● Stated exercise
Give every line in the rows below as a JSON list of strings, one string per line, with blank lines left out.

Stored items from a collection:
--- START ---

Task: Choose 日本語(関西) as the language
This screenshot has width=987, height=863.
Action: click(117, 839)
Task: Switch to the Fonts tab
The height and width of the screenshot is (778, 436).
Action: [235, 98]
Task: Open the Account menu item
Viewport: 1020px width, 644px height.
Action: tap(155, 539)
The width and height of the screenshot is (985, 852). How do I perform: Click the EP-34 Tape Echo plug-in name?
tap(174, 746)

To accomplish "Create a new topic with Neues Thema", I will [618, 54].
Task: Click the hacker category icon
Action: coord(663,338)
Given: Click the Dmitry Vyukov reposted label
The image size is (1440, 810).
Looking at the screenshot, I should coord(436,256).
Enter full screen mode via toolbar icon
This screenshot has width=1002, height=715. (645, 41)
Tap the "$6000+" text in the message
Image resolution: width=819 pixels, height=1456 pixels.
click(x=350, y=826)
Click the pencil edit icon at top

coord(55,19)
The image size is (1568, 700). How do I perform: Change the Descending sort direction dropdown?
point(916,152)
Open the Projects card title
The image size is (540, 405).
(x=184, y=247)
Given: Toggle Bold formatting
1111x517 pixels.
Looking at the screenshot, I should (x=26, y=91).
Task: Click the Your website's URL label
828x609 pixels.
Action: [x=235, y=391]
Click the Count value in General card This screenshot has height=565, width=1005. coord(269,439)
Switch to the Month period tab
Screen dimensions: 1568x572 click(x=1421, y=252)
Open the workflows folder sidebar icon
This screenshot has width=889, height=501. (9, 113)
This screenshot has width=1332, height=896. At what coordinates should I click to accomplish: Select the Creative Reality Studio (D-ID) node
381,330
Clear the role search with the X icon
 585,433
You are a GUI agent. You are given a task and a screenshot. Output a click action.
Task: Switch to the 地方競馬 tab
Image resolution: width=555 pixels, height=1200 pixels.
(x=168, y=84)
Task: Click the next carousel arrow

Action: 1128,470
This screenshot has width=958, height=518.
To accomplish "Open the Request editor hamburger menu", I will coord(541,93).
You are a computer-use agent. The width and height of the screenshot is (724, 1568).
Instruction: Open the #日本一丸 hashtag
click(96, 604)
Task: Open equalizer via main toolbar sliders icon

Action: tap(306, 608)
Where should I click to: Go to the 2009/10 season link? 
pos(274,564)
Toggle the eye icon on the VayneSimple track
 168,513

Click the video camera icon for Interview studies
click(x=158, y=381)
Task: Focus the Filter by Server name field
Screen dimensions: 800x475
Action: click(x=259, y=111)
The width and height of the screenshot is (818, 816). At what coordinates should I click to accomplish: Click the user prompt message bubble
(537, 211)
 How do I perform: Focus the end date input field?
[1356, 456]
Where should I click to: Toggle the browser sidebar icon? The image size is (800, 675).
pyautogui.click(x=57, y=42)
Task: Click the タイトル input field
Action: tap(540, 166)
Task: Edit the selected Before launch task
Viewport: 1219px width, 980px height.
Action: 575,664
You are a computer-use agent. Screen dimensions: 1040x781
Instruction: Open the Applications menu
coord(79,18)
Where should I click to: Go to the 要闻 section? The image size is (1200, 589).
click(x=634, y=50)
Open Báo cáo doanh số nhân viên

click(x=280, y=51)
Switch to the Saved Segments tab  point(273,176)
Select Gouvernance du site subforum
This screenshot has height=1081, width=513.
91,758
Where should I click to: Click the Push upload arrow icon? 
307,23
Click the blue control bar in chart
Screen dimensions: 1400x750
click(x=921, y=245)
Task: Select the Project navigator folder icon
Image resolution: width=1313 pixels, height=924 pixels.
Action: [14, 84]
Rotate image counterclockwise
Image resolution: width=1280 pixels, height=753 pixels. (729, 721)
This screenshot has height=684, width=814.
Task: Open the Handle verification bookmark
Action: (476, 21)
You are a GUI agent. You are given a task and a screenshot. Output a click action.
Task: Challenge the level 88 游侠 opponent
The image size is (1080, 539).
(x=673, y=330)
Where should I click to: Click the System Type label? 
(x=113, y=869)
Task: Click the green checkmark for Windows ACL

--- END ---

● Full solution
[
  "Task: Choose 日本語(関西) as the language",
  "This screenshot has width=987, height=863.",
  "Action: click(117, 839)",
  "Task: Switch to the Fonts tab",
  "The height and width of the screenshot is (778, 436).",
  "Action: [235, 98]",
  "Task: Open the Account menu item",
  "Viewport: 1020px width, 644px height.",
  "Action: tap(155, 539)",
  "The width and height of the screenshot is (985, 852). How do I perform: Click the EP-34 Tape Echo plug-in name?",
  "tap(174, 746)",
  "To accomplish \"Create a new topic with Neues Thema\", I will [618, 54].",
  "Task: Click the hacker category icon",
  "Action: coord(663,338)",
  "Given: Click the Dmitry Vyukov reposted label",
  "The image size is (1440, 810).",
  "Looking at the screenshot, I should coord(436,256).",
  "Enter full screen mode via toolbar icon",
  "This screenshot has width=1002, height=715. (645, 41)",
  "Tap the \"$6000+\" text in the message",
  "Image resolution: width=819 pixels, height=1456 pixels.",
  "click(x=350, y=826)",
  "Click the pencil edit icon at top",
  "coord(55,19)",
  "The image size is (1568, 700). How do I perform: Change the Descending sort direction dropdown?",
  "point(916,152)",
  "Open the Projects card title",
  "The image size is (540, 405).",
  "(x=184, y=247)",
  "Given: Toggle Bold formatting",
  "1111x517 pixels.",
  "Looking at the screenshot, I should (x=26, y=91).",
  "Task: Click the Your website's URL label",
  "828x609 pixels.",
  "Action: [x=235, y=391]",
  "Click the Count value in General card This screenshot has height=565, width=1005. coord(269,439)",
  "Switch to the Month period tab",
  "Screen dimensions: 1568x572 click(x=1421, y=252)",
  "Open the workflows folder sidebar icon",
  "This screenshot has width=889, height=501. (9, 113)",
  "This screenshot has width=1332, height=896. At what coordinates should I click to accomplish: Select the Creative Reality Studio (D-ID) node",
  "381,330",
  "Clear the role search with the X icon",
  " 585,433",
  "You are a GUI agent. You are given a task and a screenshot. Output a click action.",
  "Task: Switch to the 地方競馬 tab",
  "Image resolution: width=555 pixels, height=1200 pixels.",
  "(x=168, y=84)",
  "Task: Click the next carousel arrow",
  "Action: 1128,470",
  "This screenshot has width=958, height=518.",
  "To accomplish \"Open the Request editor hamburger menu\", I will coord(541,93).",
  "You are a computer-use agent. The width and height of the screenshot is (724, 1568).",
  "Instruction: Open the #日本一丸 hashtag",
  "click(96, 604)",
  "Task: Open equalizer via main toolbar sliders icon",
  "Action: tap(306, 608)",
  "Where should I click to: Go to the 2009/10 season link? ",
  "pos(274,564)",
  "Toggle the eye icon on the VayneSimple track",
  " 168,513",
  "Click the video camera icon for Interview studies",
  "click(x=158, y=381)",
  "Task: Focus the Filter by Server name field",
  "Screen dimensions: 800x475",
  "Action: click(x=259, y=111)",
  "The width and height of the screenshot is (818, 816). At what coordinates should I click to accomplish: Click the user prompt message bubble",
  "(537, 211)",
  " How do I perform: Focus the end date input field?",
  "[1356, 456]",
  "Where should I click to: Toggle the browser sidebar icon? The image size is (800, 675).",
  "pyautogui.click(x=57, y=42)",
  "Task: Click the タイトル input field",
  "Action: tap(540, 166)",
  "Task: Edit the selected Before launch task",
  "Viewport: 1219px width, 980px height.",
  "Action: 575,664",
  "You are a computer-use agent. Screen dimensions: 1040x781",
  "Instruction: Open the Applications menu",
  "coord(79,18)",
  "Where should I click to: Go to the 要闻 section? The image size is (1200, 589).",
  "click(x=634, y=50)",
  "Open Báo cáo doanh số nhân viên",
  "click(x=280, y=51)",
  "Switch to the Saved Segments tab  point(273,176)",
  "Select Gouvernance du site subforum",
  "This screenshot has height=1081, width=513.",
  "91,758",
  "Where should I click to: Click the Push upload arrow icon? ",
  "307,23",
  "Click the blue control bar in chart",
  "Screen dimensions: 1400x750",
  "click(x=921, y=245)",
  "Task: Select the Project navigator folder icon",
  "Image resolution: width=1313 pixels, height=924 pixels.",
  "Action: [14, 84]",
  "Rotate image counterclockwise",
  "Image resolution: width=1280 pixels, height=753 pixels. (729, 721)",
  "This screenshot has height=684, width=814.",
  "Task: Open the Handle verification bookmark",
  "Action: (476, 21)",
  "You are a GUI agent. You are given a task and a screenshot. Output a click action.",
  "Task: Challenge the level 88 游侠 opponent",
  "The image size is (1080, 539).",
  "(x=673, y=330)",
  "Where should I click to: Click the System Type label? ",
  "(x=113, y=869)",
  "Task: Click the green checkmark for Windows ACL"
]